Marie-Paule Kumps, comédienne : la passion d'une passionnée !

Marie-Paule, évoquons le parcours de votre vie. Quand et où a-t-elle commencé ?
Elle a commencé quand je suis née. Il y a de ça déjà un bon moment (Rires…). J’étais la quatrième de 4 enfants. Je pense que j’étais une petite fille assez choyée avec un grand frère qui avait 10 ans de plus que moi, ce qui me paraissait à l’époque très confortable.

Pourquoi ?
C’est un deuxième papa. Mon père travaillait beaucoup. Les pères à l’époque étaient moins proches de leurs enfants. Maintenant, ils langent les bébés. C’était bien pratique d’avoir un grand frère de 10 ans de plus que moi. Adolescente, il fut aussi mon confident. Entre un deuxième papa, un grand frère et deux sœurs, moi, la petite dernière, j’étais plutôt assez gâtée.
Je pense que j’ai toujours été quelqu’un qui faisait énormément de bruit. Probablement, parce que, quand il y a 6 personnes, ça fait beaucoup de monde et étant la plus petite, je voulais aussi m’exprimer. J’avais très envie qu’on m’entende et donc je parlais sans cesse et fort. On a retrouvé des enregistrements de petits moments quotidiens et on entend toujours une grosse voix qui essaie de se faire entendre. On ne comprend pas grand chose de ce qu’elle dit mais c’était moi ! Donc voilà, c’est la petite fille que j’étais … Une petite fille qui avait très très soif de vivre, de découvrir des choses. J’ai toujours été très gourmande de la vie.
 
Aviez-vous déjà en vous, toute petite, cette espèce d’envie, de passion de communiquer ? Rêviez-vous d’entrer dans la peau d’une autre petite fille ou d’une héroïne que vous aviez à l’esprit ? Une impression innée que vous étiez faite pour devenir comédienne ?
Oui, je pense. Je l’ai toujours eue mais pas de façon romantique. C’était plutôt l’envie de raconter des histoires, de faire rire les camarades, de s’inventer des rêves pour souffler, pour s’élever du quotidien parfois difficile, triste, chiant et lourd. C’est agréable et vital de se cultiver la tête pour mieux « ré-atterrir », pour être plus efficace, pour mieux jongler avec la réalité de la vie. C’est important de se nourrir de belles choses : une belle promenade dans la nature, admirer des chevaux, jouer avec des enfants, s’évader dans l’art : voir de belles peintures, écouter de la musique ou créer des choses, dessiner, lire et rêver.
Une amie que j’ai retrouvée il n’y a pas très longtemps me disait : « Ah, je me souviens quand on était en primaire, il y avait toujours un jour ou l’autre de l’année où on attendait les bulletins. On pouvait amener des jouets, on n’avait pas école. Tu faisais jouer les barbies, tu racontais une histoire. Finalement, tout le monde s’arrêtait et venait t’écouter » J’inventais des histoires, je les mettais en scène, déjà !
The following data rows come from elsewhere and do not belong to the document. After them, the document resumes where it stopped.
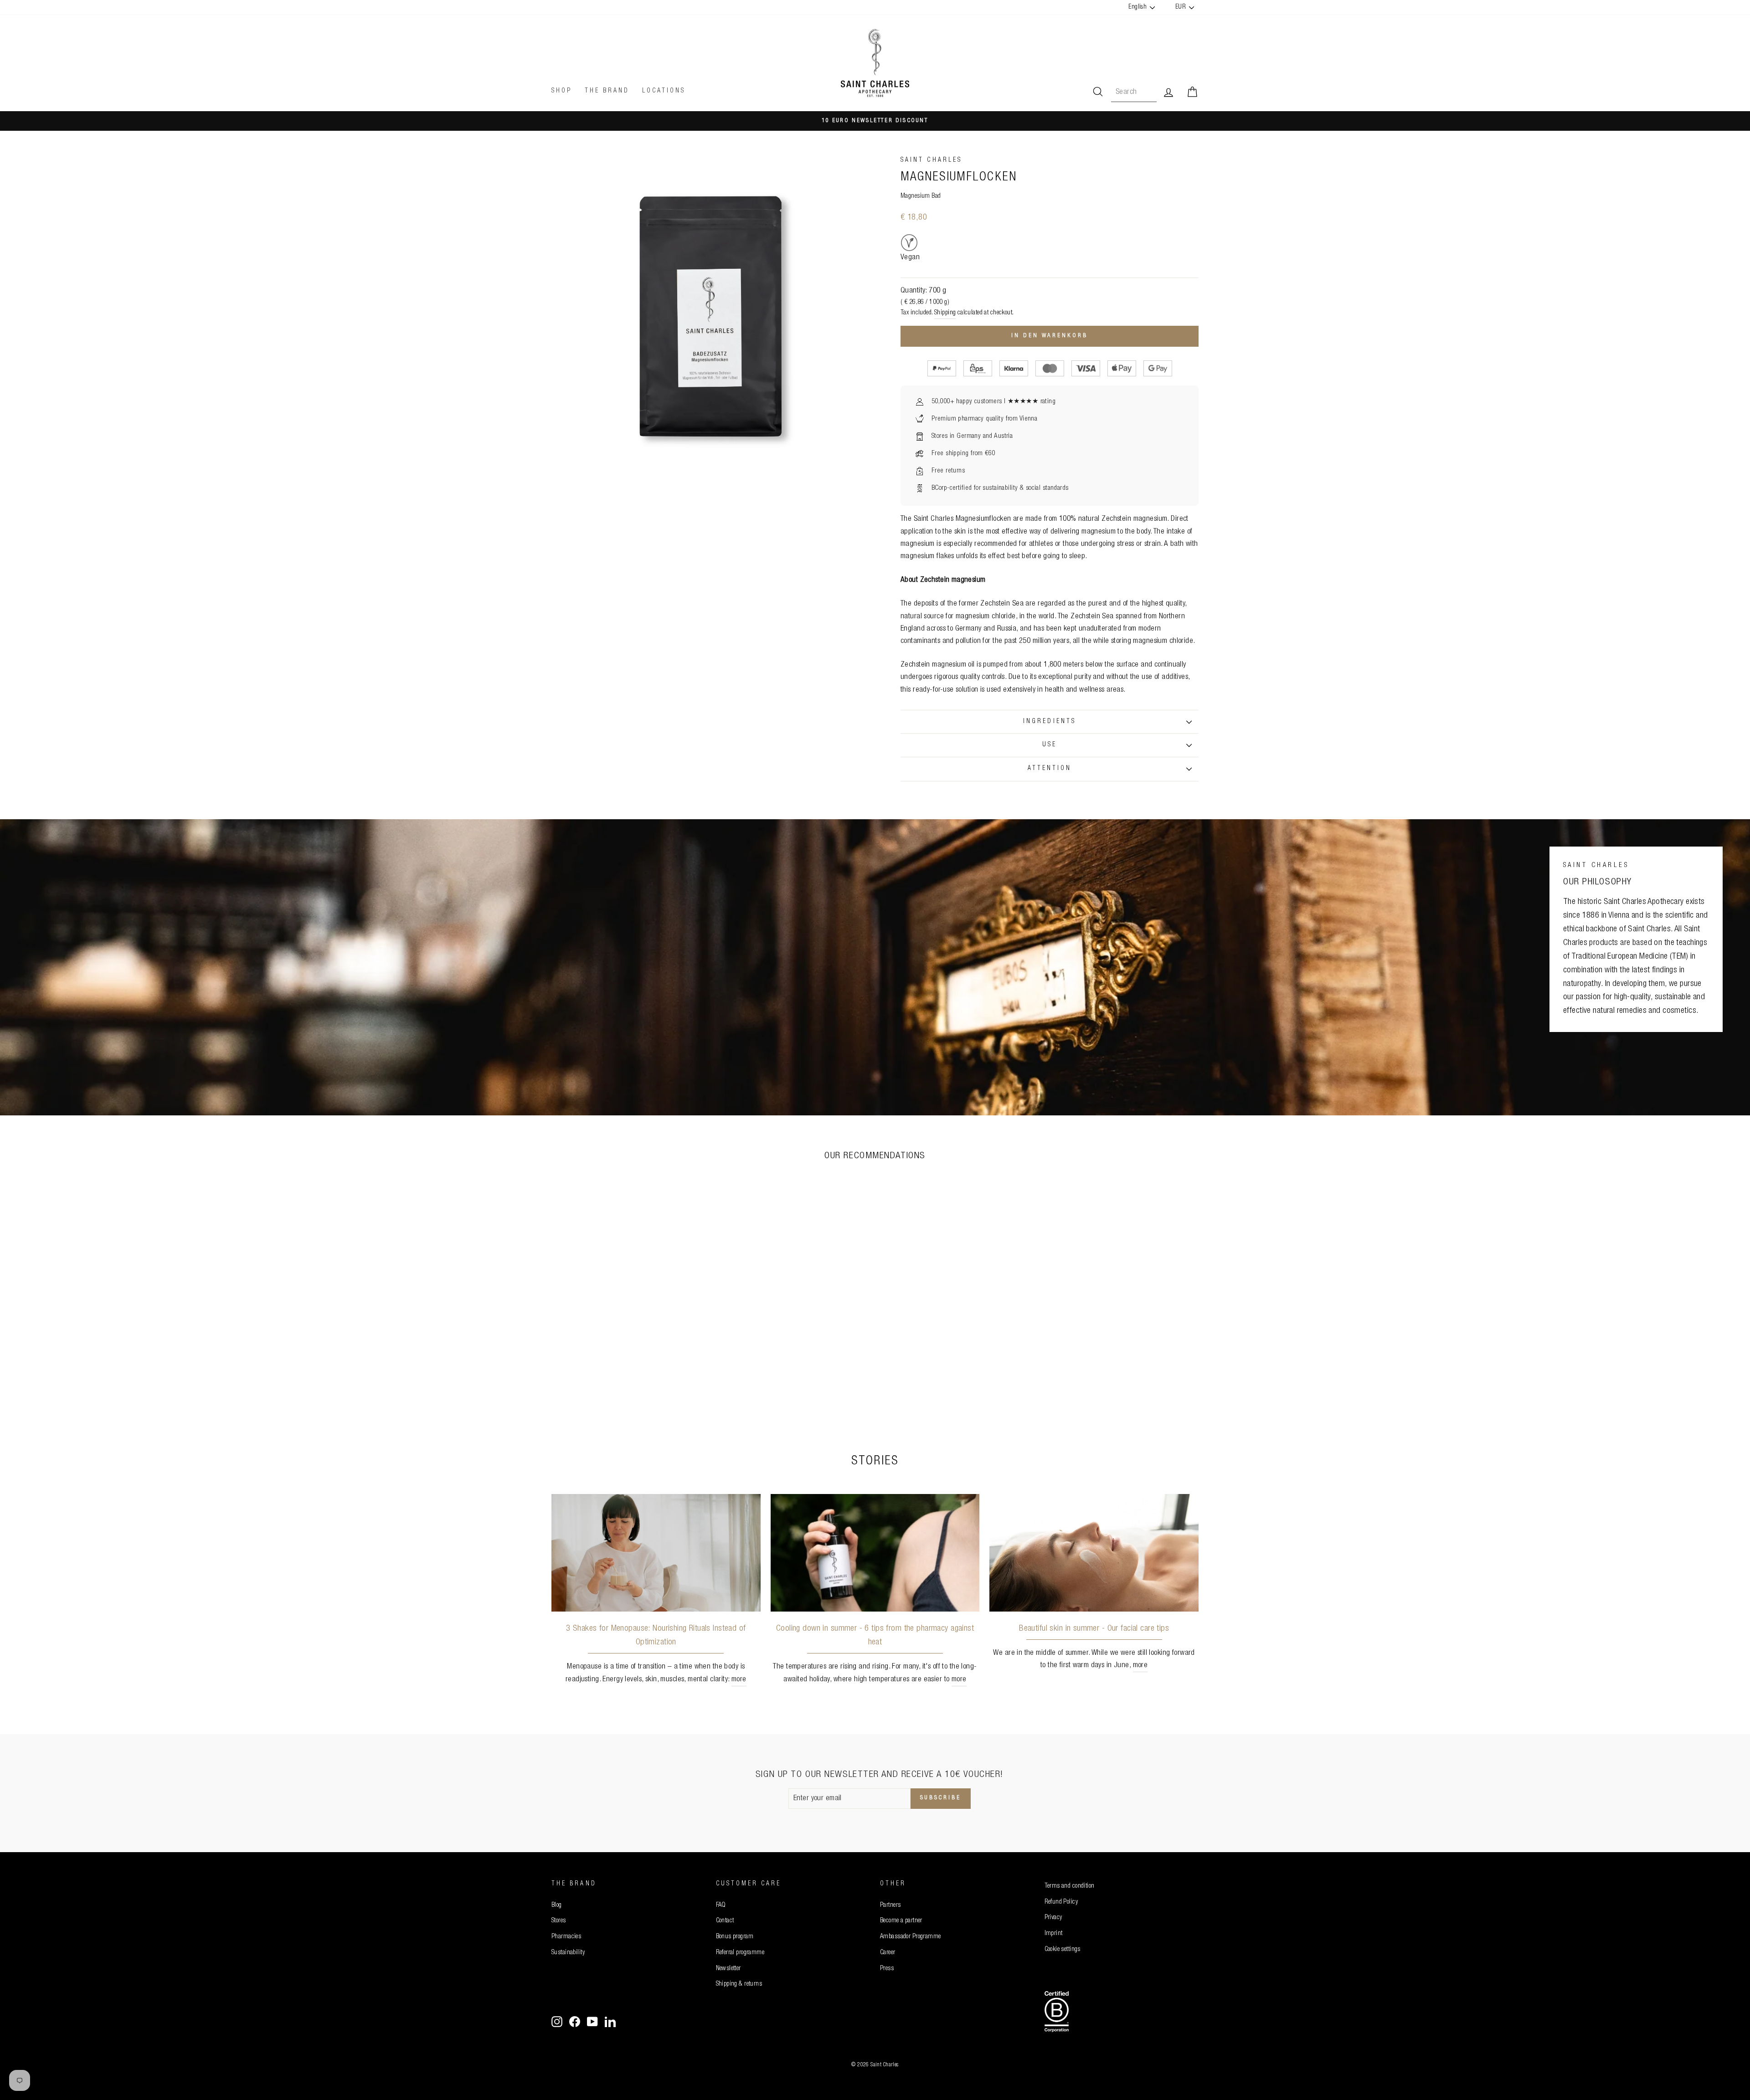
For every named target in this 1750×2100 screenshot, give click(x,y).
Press (887, 1969)
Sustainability (568, 1953)
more (738, 1680)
Vous n’avez donc pas changé ?
Je n’ai pas l’impression d’être devenue quelqu’un d’autre depuis mon choix d’orientation professionnelle. Je ne me perds pas entre la petite fille que j’étais et la femme adulte que je suis. Il y a eu tout un chemin. J’arrive à rester moi-même malgré une profession qui vous fait voyager dans beaucoup de rôles. Etre comédienne, c’est aussi une certaine vie publique même si en Belgique, ne nous leurrons pas, il n’y a pas véritablement de star système. Mais à l’intérieur de tout ça, j’ai l’impression que je m’y retrouve. Je reste Marie-Paule.

Qu’est-ce qui, subitement, vous a donné le signal, même si la voie semblait déjà tracée ?
Je viens d’une petite ville de la région de Charleroi (Gosselies). Le théâtre était quelque chose qui n’était pas très proche de moi mais m’attirait profondément. Quand je me suis retrouvée en humanité, comme j’avais des parents absolument adorables, que j’étais la petite dernière, que je travaillais très bien à l’école, je pouvais faire tout ce que je voulais, c’était fantastique. Je prenais le tram et j’allais à Charleroi. J’étais abonnée à plein de théâtres. J’allais au Palais des Beaux-Arts, à l’Hôtel de Ville voir tout ce qui était possible comme spectacle, comme concert. Ce monde était génial mais ne me paraissait pas imaginable pour moi. Quand je regardais la télé chez moi, j’aimais beaucoup les comédies. C’était le début des caméras invisibles, Pierre Tchernia, les frères Rouland. J’étais en admiration devant Jacqueline Maillan. Elle me scotchait.
J’ai commencé la sociologie à l’ULB et m’en suis lassée assez vite. J’avais tellement faim d’autre chose. Ce n’était pas encore le bon moment. Par le plus grand des hasards, un jour, une amie est venue me voir et m’a dit : « Je me suis inscrite à l’IAD en réalisation.  Ils ont une section en théâtre, ça a l’air fantastique. C’est ça que tu dois faire ! » Ce fut la révélation.
Vous voilà rassurée !
Je ne sais pas mais en tout cas, c’était la bonne voie.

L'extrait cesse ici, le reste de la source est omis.